Kênio Pereira / 25/05/2020 - 06h00

Grande parte da população, por questão de segurança e comodidade, prefere morar em apartamentos, sendo que aqueles que buscam um pouco mais de conforto optam por adquirir coberturas ou apartamentos com áreas privativas. Entretanto, muitos parecem acreditar que o direito de propriedade é absoluto e ignoram que há o direito de vizinhança, que estabelece os limites necessários para o convívio entre vizinhos, principalmente em condomínios.

É fato que tanto quem vive em casa quanto quem mora em apartamento enfrenta dificuldades com vizinhos. Porém, em condomínios o atrito torna-se muito mais latente em razão da proximidade entre os moradores e da impossibilidade de evitar certo nível de convívio, sendo impossível deixar de encontrar no elevador, na portaria ou na garagem. Ocorre que alguns condôminos parecem esquecer da importância de agir de maneira a estimular um ambiente harmônico, pois criam situações que colocam em risco a paz entre vizinhos. É o caso daqueles que instalam, sem qualquer cuidado, churrasqueiras em suas áreas privativas, não se preocupando com a fumaça lançada nos outros apartamentos, ou que fazem festas barulhentas, ignorando o direto do vizinho de descansar, dormir, ver um filme, estudar ou trabalhar.

Alegria de um, sofrimento do outro.
Ter consideração com o vizinho é essencial para que uma pessoa possa residir ou trabalhar num condomínio. Se a pessoa é egoísta, se acha dona do mundo e é incapaz de ter empatia, não deve morar perto de outros seres humanos. Num condomínio, ter educação e respeito é o mínimo que se espera. Aquele que diz “faço o que eu bem quiser na minha casa” ignora que existam leis que impõem que seu direito limita-se ao interior da sua moradia. Se os ruídos, a fumaça e os reflexos de sua falta de educação ultrapassam as paredes do apartamento, comete ato ilícito, que pode gerar multa de até 10 vezes a quota de condomínio.

O Código Civil, art. 1.336, estabelece: “São deveres do condômino:... II - não realizar obras que comprometam a segurança da edificação; III - não alterar a forma e a cor da fachada, das partes e esquadrias externas; IV - dar às suas partes a mesma destinação que tem a edificação, e não as utilizar de maneira prejudicial ao sossego, salubridade e segurança dos possuidores, ou aos bons costumes”.

Muitas pessoas deixariam de comprar ou alugar apartamento se percebessem que abaixo da sua janela tem uma chaminé ou um telhado que favorece a entrada de ladrão.
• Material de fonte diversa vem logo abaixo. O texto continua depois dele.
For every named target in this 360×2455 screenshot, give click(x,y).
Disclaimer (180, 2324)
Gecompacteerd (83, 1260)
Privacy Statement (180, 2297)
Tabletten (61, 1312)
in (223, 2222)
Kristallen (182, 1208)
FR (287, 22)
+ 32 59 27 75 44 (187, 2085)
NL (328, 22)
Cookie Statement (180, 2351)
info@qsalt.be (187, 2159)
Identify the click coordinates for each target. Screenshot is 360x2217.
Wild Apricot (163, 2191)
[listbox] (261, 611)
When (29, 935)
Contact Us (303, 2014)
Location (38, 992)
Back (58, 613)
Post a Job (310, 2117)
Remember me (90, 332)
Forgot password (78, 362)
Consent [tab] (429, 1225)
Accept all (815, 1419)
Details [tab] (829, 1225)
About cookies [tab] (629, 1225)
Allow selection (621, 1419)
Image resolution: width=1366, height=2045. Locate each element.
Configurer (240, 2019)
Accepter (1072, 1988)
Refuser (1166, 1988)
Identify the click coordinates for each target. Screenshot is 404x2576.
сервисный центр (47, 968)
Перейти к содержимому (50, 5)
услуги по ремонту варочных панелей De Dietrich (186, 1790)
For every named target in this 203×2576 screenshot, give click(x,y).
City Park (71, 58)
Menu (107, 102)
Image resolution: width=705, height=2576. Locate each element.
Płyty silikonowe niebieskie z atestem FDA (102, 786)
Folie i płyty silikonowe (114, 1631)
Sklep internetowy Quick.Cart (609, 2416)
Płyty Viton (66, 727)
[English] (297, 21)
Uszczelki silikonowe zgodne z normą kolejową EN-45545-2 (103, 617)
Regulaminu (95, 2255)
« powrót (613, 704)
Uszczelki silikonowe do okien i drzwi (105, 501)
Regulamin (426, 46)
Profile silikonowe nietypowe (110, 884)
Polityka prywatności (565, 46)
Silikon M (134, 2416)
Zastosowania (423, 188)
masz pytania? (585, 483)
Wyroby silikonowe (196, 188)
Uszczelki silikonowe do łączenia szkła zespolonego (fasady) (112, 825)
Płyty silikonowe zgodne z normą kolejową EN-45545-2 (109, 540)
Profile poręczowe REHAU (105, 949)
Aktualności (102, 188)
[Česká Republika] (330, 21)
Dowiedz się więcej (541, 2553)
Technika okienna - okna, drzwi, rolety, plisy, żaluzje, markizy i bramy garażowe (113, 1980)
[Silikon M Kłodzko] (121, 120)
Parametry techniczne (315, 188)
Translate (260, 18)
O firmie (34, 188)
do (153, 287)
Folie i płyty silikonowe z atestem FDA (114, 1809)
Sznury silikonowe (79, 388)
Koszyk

Portanto, a partir do momento que o churrasqueiro inicia a obra que poderá tornar a vida dos vizinhos um inferno, aquele que se sentir prejudicado pode impedi-la por ser ilegal.

Não existe lei ou assembleia que force um vizinho a ter sua casa e suas roupas fedendo a gordura e carvão. Consiste numa anomalia uma família ter que ficar com as janelas fechadas para pode respirar normalmente, tendo que suportar o calor diante a ausência de ventilação. Dependendo do incômodo poderá ser motivo um processo por crime ambiental, além do processo cível para demolir a obra e multar de forma expressiva aquele que ignorar que a lei proíbe o uso nocivo da propriedade.